- Verilen Metin -
▶
‘Doğru söylemiyor’ değil ‘yalan söylüyor’

YORUM | AHMET KURUCAN 

İki anekdot üzerinden bir değerlendirme yapmaya çalışacağım bu yazımda. İlki şöyle: Hala devam ettiğim seyahatimde uğradığım duraklardan birinde can ciğer dostlarımdan biriyle kısa bir müddet beraber oldum. Yıllardır beraber olamamıştık. Eskiler-yeniler, eşlerimiz-çocuklarımız hemen her şeyi konuştuk. İşlerini sordum. “Nasıl gidiyor?” dedim. Aldığım cevap şu oldu: “İyi giden işlerimiz var. İyi gitmesi gereken işlerimiz var.” İyi gidenleri anladık da iyi gitmesi gerekenler böyle mi ifade edilmeliydi? Sözün akışı içinde “İyi gitmeyen işlerimiz de var” demeli değil miydi? Hassasiyetine hayranım. Gıybetlere kapı açmamak için belki de böyle söyledi ama gerçek bütün çıplaklığı ile ortada, iyi gitmeyen işler de var.
◀
- Alıştırmalar -
1. Yukarıdaki yazıda “İki anekdot üzerinden” sözleriyle başlayan paragrafı, ana bilgilerini koruyarak daha kısa biçimde yeniden yazın.
2. Yazıdaki "İki anekdot üzerinden" sözlerinden başlayıp "işler de var." sözlerine kadar olan bölümü, bu sözler de dahil olmak üzere hiçbir değişiklik yapmadan yazın.

- Çalışma Malzemesi -
▶
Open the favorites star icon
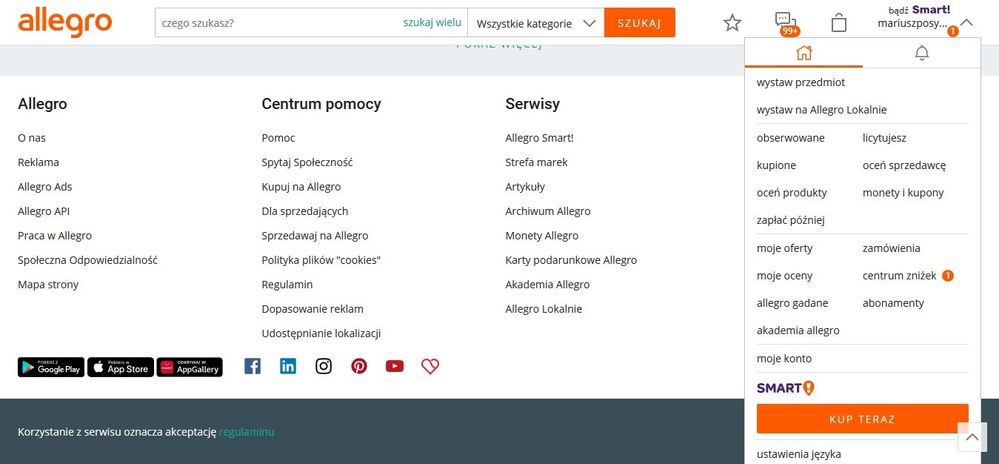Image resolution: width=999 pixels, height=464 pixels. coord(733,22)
◀
▶
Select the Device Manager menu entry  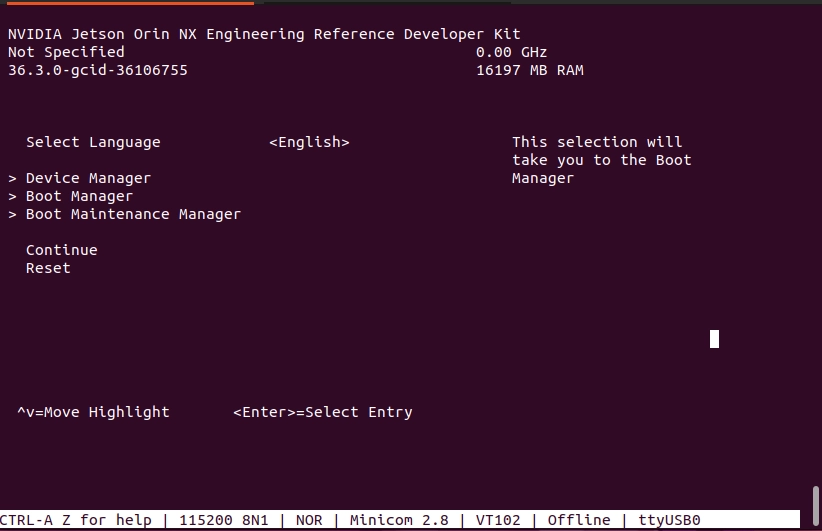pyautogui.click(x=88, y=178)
◀
- Görev Yanıtları -
1. Yazar, değerlendirmesini iki anekdota dayandıracağını belirtir. İlk anekdotta, hâlâ süren seyahatinin bir durağında yıllardır göremediği yakın bir dostuyla kısa bir süre birlikte olur ve hemen her şeyi konuşurlar. İşlerini sorduğunda dostu, “İyi giden işlerimiz var. İyi gitmesi gereken işlerimiz var.” cevabını verir. Yazar, bunun yerine “İyi gitmeyen işlerimiz de var” denmesi gerekip gerekmediğini sorgular. Dostunun hassasiyetine hayran olduğunu ve belki gıybete kapı açmamak için böyle konuştuğunu söyler. Yine de iyi gitmeyen işlerin de bulunduğu açıktır.

2.
İki anekdot üzerinden bir değerlendirme yapmaya çalışacağım bu yazımda. İlki şöyle: Hala devam ettiğim seyahatimde uğradığım duraklardan birinde can ciğer dostlarımdan biriyle kısa bir müddet beraber oldum. Yıllardır beraber olamamıştık. Eskiler-yeniler, eşlerimiz-çocuklarımız hemen her şeyi konuştuk. İşlerini sordum. “Nasıl gidiyor?” dedim. Aldığım cevap şu oldu: “İyi giden işlerimiz var. İyi gitmesi gereken işlerimiz var.” İyi gidenleri anladık da iyi gitmesi gerekenler böyle mi ifade edilmeliydi? Sözün akışı içinde “İyi gitmeyen işlerimiz de var” demeli değil miydi? Hassasiyetine hayranım. Gıybetlere kapı açmamak için belki de böyle söyledi ama gerçek bütün çıplaklığı ile ortada, iyi gitmeyen işler de var.